I’ll admit the title is not-fully-accurate clickbait, but in my defense it was out of laziness rather than malice. I’m not sure how to cram the thesis statement, which is that webforums have a significant but oft-overlooked advantage over modern social media (Twitter, Facebook, Reddit, Pinterest, etc.) in that aspiring creators of any kind of media can discreetly advertise their work in such a way that it will still actually reach board members. Specifically, a creator can put a one-line pitch for their work in their signature, turn that one line into a hyperlink, and an unobtrusive ad for their stuff will appear in every post they ever make. At that point, they can advertise their work by being an active and constructive member of the community. Every post they make is advertising for their work, and every good post they make is advertising that other forum-goers might actually like or care about. People who don’t want to be advertised to barely even have to notice.

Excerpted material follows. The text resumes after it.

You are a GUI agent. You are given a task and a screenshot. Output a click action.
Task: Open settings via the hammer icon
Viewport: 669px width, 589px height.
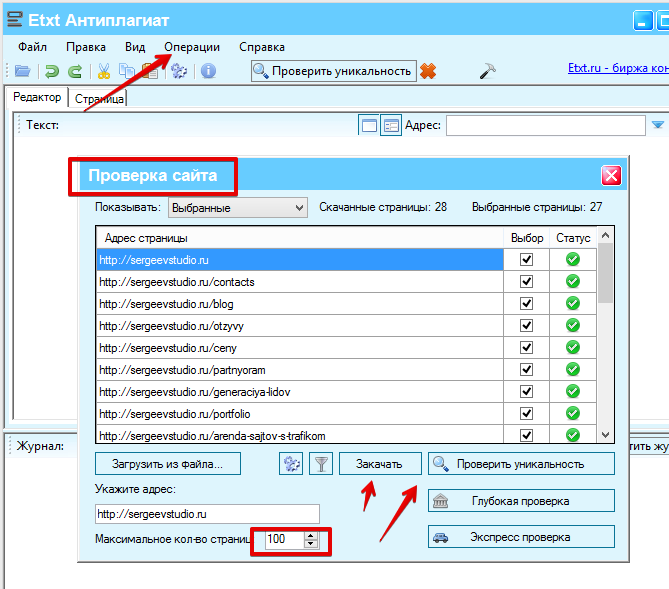tap(488, 71)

This is about the only thing that worries me about how gaming communities are beginning to congregate more and more around Discord. Discord is generally speaking a very good communication platform that doesn’t suffer the serious problems that sites like, for my most loathed example, Reddit are plagued by, but there is no means of unobtrusive advertising like this. Your only two options are 1) maintain a small enough community that someone can be all “hey guys, I wrote a book” and people will check it out purely on basis of knowing that guy and being curious what he’s up to – although that’s still way less effective than the way a forum user reminds people of their work every time they post, because someone who doesn’t care enough to check it out the first time might get curious eventually, or else 2) you can have a dedicated advertising channel and let people post their stuff there on a weekly basis or however often they update, but generally speaking these channels are used exclusively by other creators, which is a tiny market compared to the community as a whole. Very few people intentionally go to advertising channels to see what the community members are up to.
Unlike Reddit’s flaws, which I consider debilitating (and most other social media have similar if not worse “features” that hold attention but produce terrible communities), I don’t think Discord is particularly negatively impacted by this, but it does make me worry about the future of indie creation, real bottom rung “slapped together in my garage for $50 or less” style indie creation, when its creators can’t rely on being sincere and productive members of a community to advertise their stuff, and instead have to resort to either spending lots of money for proper ad campaigns or annoying sales tactics like finding any excuse to reference their work while dropping a shameless plug.